已保存的数据条目
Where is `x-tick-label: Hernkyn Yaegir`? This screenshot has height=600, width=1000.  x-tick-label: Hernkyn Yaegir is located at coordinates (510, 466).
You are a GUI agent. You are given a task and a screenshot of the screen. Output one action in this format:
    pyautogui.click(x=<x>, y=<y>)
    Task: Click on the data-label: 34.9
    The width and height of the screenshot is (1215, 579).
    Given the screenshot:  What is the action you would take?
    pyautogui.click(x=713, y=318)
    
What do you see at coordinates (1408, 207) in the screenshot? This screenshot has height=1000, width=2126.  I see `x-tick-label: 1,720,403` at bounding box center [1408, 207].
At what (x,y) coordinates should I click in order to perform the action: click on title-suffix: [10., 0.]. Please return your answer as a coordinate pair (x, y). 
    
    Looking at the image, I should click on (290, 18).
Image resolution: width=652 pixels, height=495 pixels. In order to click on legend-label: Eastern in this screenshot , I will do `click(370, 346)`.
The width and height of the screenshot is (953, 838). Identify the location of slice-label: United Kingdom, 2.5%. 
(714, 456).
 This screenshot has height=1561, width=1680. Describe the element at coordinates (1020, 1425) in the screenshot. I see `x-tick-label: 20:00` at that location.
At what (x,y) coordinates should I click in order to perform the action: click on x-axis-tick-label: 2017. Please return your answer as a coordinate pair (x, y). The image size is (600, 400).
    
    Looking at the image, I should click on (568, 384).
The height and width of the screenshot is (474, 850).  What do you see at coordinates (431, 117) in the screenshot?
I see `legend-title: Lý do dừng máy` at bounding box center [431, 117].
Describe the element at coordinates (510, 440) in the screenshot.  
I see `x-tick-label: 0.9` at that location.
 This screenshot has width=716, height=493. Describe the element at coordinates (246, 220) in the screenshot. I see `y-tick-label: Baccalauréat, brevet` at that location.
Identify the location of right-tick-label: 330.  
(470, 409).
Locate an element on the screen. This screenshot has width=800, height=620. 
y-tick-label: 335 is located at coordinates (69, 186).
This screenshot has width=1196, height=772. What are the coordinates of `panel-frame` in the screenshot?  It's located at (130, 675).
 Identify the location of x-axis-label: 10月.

* [任务内容]: 能否将上方记录中从含有“What do you see at coordinates (1408, 207)”的那一行起、到含有“Image resolution: width=652”的那一行止（首尾两行都算在内）的内容一字不改地输出？

* [参考答案]:
What do you see at coordinates (1408, 207) in the screenshot? This screenshot has height=1000, width=2126.  I see `x-tick-label: 1,720,403` at bounding box center [1408, 207].
At what (x,y) coordinates should I click in order to perform the action: click on title-suffix: [10., 0.]. Please return your answer as a coordinate pair (x, y). 
    
    Looking at the image, I should click on (290, 18).
Image resolution: width=652 pixels, height=495 pixels. In order to click on legend-label: Eastern in this screenshot , I will do `click(370, 346)`.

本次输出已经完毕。